Data extracted from a collection:

──────

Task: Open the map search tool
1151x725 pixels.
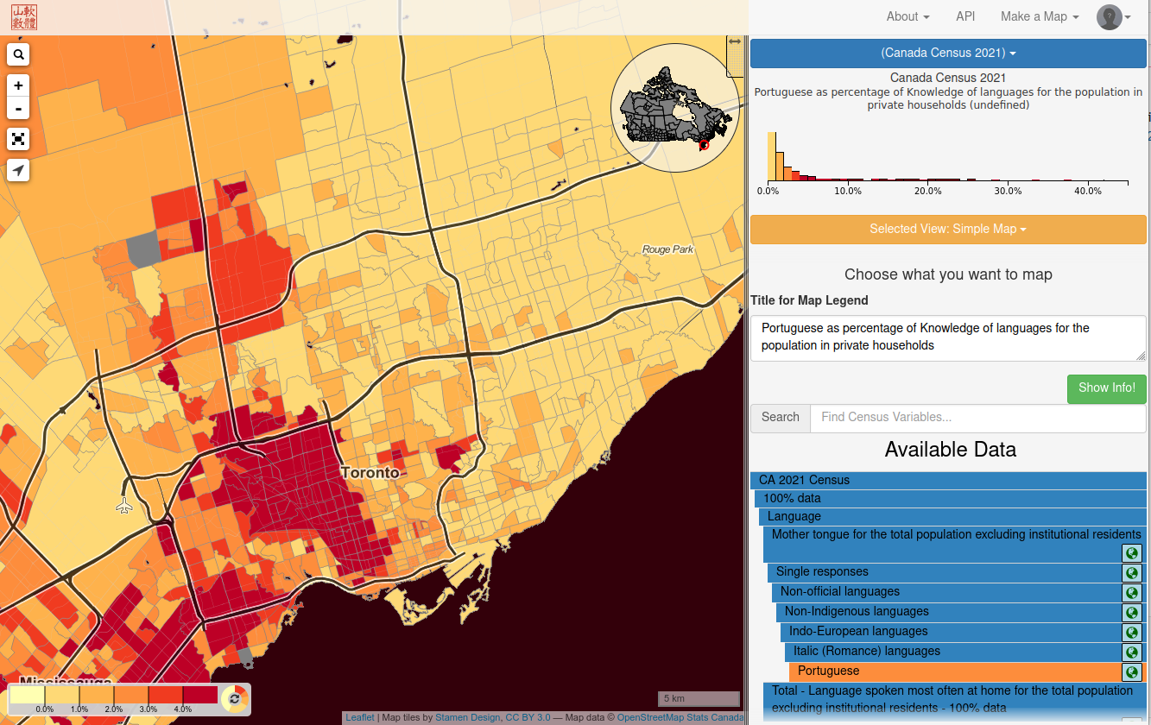Action: tap(18, 54)
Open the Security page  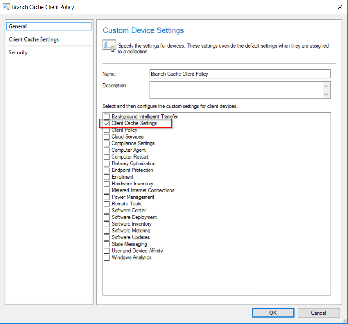coord(18,52)
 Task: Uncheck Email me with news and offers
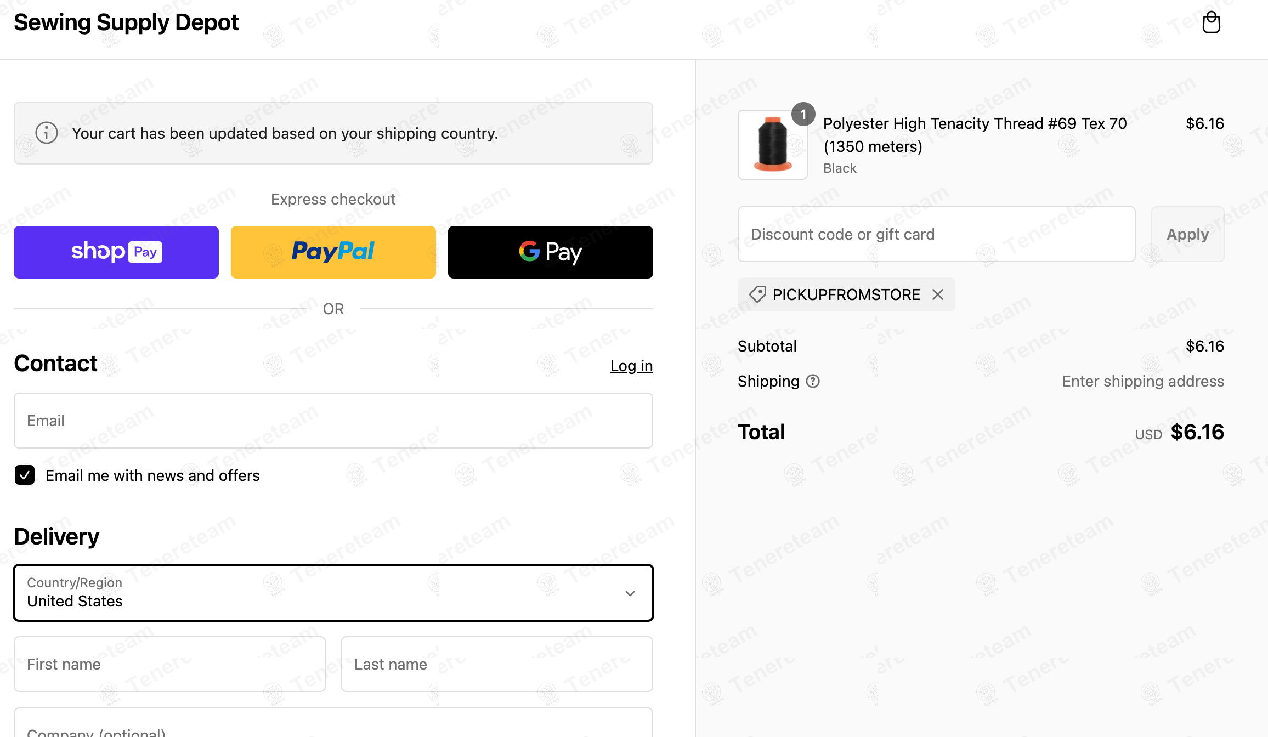(x=25, y=475)
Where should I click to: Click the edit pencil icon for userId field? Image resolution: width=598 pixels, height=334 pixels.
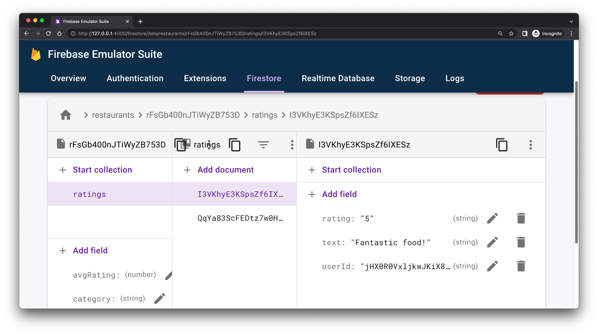pos(493,266)
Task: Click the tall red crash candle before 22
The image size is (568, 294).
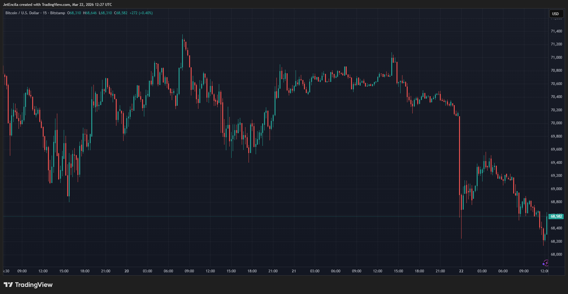Action: pos(459,155)
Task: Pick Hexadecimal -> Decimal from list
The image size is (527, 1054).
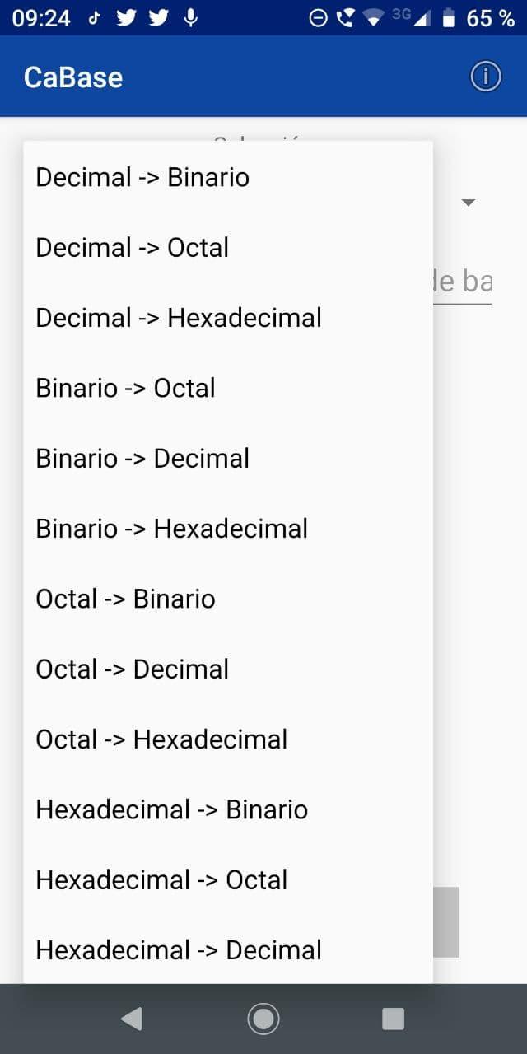Action: point(179,950)
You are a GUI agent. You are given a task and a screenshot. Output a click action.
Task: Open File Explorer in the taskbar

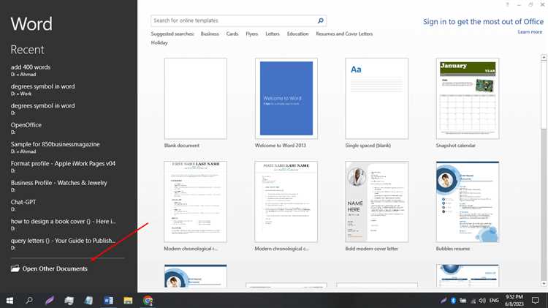pyautogui.click(x=128, y=300)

──────

EXERCISE DETAILS:
Return exactly the lines from the one with "The image size is (568, 294)." through the last line of the entries above, both ends included. No pictures may appear in the copy.

FINAL ANSWER:
The image size is (568, 294).
Action: pos(459,155)
Task: Pick Hexadecimal -> Decimal from list
The image size is (527, 1054).
Action: point(179,950)
You are a GUI agent. You are given a task and a screenshot. Output a click action.
Task: Open File Explorer in the taskbar

pyautogui.click(x=128, y=300)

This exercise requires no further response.